▶ **PROBLEM REQUIREMENTS**
Return the material unchanged, from its first line through the line containing "pos(346,813)", including both of those lines.

▶ **THE RECORDS**

- - -

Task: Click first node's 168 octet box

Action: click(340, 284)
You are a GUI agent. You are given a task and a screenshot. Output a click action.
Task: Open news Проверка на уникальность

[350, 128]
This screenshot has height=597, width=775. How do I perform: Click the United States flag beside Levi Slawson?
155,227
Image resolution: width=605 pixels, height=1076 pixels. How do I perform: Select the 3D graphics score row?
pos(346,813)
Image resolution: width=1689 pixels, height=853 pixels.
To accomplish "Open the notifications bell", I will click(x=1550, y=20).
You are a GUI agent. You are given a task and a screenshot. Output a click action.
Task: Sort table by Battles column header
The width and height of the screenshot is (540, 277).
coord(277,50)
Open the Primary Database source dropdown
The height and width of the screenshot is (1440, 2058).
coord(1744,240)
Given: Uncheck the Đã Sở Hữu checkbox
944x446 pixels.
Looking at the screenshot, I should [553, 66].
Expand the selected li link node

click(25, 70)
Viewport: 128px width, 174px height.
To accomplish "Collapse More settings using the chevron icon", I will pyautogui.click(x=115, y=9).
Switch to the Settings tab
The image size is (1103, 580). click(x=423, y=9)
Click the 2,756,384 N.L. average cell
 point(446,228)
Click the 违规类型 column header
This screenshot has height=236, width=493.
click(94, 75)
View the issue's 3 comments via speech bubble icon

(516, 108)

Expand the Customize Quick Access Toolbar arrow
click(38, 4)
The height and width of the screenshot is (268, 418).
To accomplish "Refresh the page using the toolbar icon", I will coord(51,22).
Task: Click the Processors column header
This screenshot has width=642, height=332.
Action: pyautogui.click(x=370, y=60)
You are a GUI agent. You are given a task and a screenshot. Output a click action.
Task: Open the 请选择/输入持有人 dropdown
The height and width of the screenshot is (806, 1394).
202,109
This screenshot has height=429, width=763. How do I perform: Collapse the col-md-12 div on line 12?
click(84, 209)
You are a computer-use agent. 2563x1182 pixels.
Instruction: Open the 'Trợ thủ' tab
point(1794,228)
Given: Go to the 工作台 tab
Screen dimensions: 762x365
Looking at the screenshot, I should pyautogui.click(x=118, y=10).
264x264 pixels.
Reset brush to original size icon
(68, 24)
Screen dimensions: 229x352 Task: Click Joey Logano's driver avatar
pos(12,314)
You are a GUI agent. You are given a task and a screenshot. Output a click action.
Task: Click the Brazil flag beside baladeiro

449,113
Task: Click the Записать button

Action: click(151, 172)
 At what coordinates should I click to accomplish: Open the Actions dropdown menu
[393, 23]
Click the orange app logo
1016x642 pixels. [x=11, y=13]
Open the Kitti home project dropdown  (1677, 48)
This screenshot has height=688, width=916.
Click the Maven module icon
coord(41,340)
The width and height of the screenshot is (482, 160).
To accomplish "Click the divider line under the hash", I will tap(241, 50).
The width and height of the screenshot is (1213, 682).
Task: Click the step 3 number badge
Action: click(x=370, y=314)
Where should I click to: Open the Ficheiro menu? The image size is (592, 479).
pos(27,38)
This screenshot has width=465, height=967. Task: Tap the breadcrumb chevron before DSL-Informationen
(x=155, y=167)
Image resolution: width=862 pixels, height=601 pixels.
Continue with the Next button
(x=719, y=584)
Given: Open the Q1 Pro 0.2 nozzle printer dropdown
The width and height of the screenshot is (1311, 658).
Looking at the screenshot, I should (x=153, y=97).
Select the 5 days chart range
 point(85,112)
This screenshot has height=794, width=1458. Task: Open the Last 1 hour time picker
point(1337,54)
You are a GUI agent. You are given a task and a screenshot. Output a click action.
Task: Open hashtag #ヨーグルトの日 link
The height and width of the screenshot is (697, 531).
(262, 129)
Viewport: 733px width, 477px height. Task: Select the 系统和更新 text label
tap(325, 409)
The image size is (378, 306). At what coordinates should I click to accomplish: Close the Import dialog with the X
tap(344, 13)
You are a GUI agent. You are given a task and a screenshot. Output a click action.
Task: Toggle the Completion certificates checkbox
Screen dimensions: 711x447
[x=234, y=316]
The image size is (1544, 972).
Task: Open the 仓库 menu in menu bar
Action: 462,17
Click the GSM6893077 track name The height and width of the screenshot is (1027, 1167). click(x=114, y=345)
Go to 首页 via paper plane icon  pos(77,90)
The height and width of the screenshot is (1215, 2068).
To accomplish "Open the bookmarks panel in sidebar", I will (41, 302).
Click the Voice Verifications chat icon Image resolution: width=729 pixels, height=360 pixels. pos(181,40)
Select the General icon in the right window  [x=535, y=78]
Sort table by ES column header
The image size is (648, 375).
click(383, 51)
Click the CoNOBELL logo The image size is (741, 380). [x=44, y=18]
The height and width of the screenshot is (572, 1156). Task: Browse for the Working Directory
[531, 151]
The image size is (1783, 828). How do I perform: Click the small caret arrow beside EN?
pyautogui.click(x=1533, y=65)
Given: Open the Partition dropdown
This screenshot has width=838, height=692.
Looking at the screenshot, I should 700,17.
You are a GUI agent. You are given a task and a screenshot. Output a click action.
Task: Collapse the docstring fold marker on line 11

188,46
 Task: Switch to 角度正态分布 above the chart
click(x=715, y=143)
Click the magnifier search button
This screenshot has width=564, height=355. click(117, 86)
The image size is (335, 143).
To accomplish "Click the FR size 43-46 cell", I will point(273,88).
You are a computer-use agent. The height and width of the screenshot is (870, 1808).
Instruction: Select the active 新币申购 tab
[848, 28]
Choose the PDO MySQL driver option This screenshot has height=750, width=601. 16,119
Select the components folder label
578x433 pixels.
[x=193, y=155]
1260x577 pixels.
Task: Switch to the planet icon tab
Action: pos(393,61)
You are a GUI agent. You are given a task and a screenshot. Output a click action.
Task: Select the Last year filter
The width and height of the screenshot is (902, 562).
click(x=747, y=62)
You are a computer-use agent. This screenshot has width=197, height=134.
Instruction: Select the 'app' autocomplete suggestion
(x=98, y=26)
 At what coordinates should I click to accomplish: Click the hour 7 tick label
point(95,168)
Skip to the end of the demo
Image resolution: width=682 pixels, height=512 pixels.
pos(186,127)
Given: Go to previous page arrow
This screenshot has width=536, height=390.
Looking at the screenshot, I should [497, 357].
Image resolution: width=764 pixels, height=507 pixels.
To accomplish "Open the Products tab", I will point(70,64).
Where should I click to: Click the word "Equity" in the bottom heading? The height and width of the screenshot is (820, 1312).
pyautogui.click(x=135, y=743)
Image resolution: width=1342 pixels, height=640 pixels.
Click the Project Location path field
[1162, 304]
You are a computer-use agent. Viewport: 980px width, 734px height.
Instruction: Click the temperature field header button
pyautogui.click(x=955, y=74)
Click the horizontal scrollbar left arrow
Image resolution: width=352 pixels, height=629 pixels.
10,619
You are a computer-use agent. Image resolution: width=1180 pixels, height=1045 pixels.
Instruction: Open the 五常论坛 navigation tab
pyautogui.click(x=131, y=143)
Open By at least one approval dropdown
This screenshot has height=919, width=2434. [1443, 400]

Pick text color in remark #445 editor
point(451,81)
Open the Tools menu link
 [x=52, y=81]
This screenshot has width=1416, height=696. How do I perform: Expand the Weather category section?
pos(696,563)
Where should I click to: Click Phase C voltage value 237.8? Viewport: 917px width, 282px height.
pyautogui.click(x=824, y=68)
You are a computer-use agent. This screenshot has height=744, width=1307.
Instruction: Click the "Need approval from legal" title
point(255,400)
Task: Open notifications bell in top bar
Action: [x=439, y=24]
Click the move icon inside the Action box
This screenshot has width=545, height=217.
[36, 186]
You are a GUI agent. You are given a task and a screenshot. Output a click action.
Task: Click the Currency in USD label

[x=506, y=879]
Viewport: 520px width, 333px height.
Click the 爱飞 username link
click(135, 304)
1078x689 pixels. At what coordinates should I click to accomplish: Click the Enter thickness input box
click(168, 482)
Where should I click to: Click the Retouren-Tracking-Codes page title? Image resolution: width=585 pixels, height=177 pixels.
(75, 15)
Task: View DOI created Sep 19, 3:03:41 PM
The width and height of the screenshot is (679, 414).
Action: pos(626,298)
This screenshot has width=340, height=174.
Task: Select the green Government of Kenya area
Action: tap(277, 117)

- - -

▶ **RESPONSE**
Task: Click first node's 168 octet box

Action: click(340, 284)
You are a GUI agent. You are given a task and a screenshot. Output a click action.
Task: Open news Проверка на уникальность

[350, 128]
This screenshot has height=597, width=775. How do I perform: Click the United States flag beside Levi Slawson?
155,227
Image resolution: width=605 pixels, height=1076 pixels. How do I perform: Select the 3D graphics score row?
pos(346,813)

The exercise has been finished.